Horror movies have only encouraged this anxiety by bringing my nightmares to life on the screen. Creepy kids are always a surefire way to unnerve your audience, and there are few movies that haven't used it against us. There are the kids who see things (The Shining, The Others, The Sixth Sense), the kids that serve as gateways for evil forces (Poltergeist, Pet Sematary), or the kids who are pure evil incarnate (The Omen, The Ring). Even further, and sadly less often, there are the movies that take on the horror of motherhood itself--the invasion and harvesting of one's body for another life (Rosemary's Baby, The Brood, Lords of Salem), the sacrifices one would make for their own child (Grace), and even the possibility of rejecting the one thing you're supposed to cherish most in this world (The Babadook). The movies have only validated my fears, encouraging me that I have made the right decision in remaining steadfastly childless.

But don't worry, I'm sure one day I'll change my mind.

I won't.
As it is, I love creepy kid movies because they are one of the few elements in horror I haven't been completely desensitized to. You can only see so many decapitations before they lose their magic, but those girls jumping rope in the Nightmare on Elm Street movies will always send chills down your spine.

So it didn't take long for me to spot Hellions on Netflix. From what I had heard, this movie had everything I like: spooky kids in crude masks, home invasion, all set on Halloween. I am a big fan of director Bruce McDonald's previous film Pontypool, with its claustrophobic one-room staging and unnerving twist on the zombie apocalypse. It couldn't be more perfect!

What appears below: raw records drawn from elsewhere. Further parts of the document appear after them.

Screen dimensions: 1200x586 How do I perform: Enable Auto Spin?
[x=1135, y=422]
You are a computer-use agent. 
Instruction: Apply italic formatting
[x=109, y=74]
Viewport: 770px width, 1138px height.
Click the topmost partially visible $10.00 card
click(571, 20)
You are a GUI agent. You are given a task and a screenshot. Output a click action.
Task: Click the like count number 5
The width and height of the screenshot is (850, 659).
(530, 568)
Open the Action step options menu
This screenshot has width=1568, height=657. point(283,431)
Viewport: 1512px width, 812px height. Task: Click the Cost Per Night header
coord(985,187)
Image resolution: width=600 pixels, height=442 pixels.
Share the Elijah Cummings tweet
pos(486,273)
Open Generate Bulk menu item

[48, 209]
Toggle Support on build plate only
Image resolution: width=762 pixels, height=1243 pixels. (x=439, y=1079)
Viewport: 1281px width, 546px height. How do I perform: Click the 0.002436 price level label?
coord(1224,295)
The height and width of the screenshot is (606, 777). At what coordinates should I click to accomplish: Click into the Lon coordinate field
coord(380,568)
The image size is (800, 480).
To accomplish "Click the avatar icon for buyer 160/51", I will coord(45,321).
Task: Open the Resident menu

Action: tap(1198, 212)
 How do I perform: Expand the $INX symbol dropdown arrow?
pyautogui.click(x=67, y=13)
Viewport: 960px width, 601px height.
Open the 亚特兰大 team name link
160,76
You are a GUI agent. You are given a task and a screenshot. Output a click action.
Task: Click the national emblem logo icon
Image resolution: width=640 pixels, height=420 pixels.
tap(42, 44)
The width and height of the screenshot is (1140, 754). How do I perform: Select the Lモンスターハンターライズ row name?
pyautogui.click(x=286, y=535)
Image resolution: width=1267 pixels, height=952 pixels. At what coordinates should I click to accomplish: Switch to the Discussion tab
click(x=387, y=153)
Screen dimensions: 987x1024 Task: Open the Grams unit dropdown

It's a Canadian Trick r' Treat!
Quick story: Netflix tried its best to warn me against this movie. The one-star rating wasn't promising, but I dove in anyway under the promise of Blumhouse.com's recommendation. About 15 minutes in, the movie suddenly stopped and returned to the description screen, as if to say, "You've seen enough." I hit play, and about 30 minutes later, it happened again, like, "Okay, there's still time to bail out on this." I grabbed my WiiU controller, screamed "You don't know me, Netflix!" at the TV, and resumed playing once again. In hindsight, I probably could have stopped when it told me to and had a better experience.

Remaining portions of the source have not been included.